Abstract
Background:
Previous studies show ambiguous results concerning quality of palliative care among patients with severe mental disorders, defined as schizophrenia, moderate to severe depression, and bipolar disorders.
Aim:
To investigate quality in specialist palliative care among Danish patients with pre-existing severe mental disorders using data from the Danish Palliative Database.
Design:
Danish cohort study linking data from the Danish Palliative Database and hospital medical files.
Setting/participants:
All adult decedents in 2023 from Central Denmark Region affiliated with specialist palliative care. Hospital records were screened for severe mental disorders. Quality indicators included: Place-of-death, days from referral to death, specialist palliative care waiting time, discussion at multidisciplinary conferences and completion of symptom assessment.
Results:
Of 1869 patients, 80 (4.3%) had pre-existing severe mental disorders. Compared to patients without mental disorders, these patients died younger and more often from non-cancer conditions. They were less likely to complete symptom assessment (Risk Ratio (RR): 1.49 (95% CI: 1.15;1.95)).
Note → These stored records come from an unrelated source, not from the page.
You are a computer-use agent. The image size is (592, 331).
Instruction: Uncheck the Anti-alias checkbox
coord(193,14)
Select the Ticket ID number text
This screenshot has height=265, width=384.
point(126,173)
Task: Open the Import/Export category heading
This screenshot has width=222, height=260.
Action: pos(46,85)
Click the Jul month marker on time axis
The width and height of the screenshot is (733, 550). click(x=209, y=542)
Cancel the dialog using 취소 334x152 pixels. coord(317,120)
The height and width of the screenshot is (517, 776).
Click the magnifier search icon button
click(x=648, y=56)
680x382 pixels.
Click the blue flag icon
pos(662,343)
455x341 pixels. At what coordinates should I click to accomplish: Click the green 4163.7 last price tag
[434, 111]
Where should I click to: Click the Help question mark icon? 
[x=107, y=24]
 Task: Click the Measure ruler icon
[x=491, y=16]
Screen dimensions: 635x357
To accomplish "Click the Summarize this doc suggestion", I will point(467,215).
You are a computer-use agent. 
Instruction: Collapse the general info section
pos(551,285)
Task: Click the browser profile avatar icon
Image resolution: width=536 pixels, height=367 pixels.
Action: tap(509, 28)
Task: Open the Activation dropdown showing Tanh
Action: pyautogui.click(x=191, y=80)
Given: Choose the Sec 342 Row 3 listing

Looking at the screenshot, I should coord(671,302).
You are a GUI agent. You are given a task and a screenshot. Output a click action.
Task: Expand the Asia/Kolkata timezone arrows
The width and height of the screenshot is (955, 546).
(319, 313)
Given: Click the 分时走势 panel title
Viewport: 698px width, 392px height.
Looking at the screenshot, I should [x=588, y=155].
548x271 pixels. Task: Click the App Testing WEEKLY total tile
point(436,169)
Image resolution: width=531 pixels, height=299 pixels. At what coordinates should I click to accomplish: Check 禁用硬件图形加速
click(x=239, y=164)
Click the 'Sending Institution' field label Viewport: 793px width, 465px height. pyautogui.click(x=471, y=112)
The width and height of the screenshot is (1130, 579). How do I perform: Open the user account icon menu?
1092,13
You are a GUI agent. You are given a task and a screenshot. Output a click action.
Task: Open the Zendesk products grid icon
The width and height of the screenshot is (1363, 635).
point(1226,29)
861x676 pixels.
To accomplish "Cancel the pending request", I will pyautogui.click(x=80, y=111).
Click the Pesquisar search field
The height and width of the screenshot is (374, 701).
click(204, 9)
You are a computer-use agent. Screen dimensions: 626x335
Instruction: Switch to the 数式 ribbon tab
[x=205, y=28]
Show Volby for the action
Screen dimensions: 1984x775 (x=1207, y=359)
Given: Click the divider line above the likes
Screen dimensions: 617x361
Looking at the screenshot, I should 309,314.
Those who also received active psychiatric treatment experienced longer waiting times for specialist palliative care (Mean ratios (MR): 3.48 (95% CI: 1.06;11.39)) and shorter palliative care pathways (MR: 0.44 (95% CI: 0.20;0.96)) than patients without active psychiatric treatment.
Conclusion:
Danish patients with active severe mental disorders were less likely to complete symptom assessment, had longer waiting times and shorter specialist palliative care pathways. Future efforts should focus on timely access to specialist palliative care and health professionals supporting completion of symptom assessments in this population.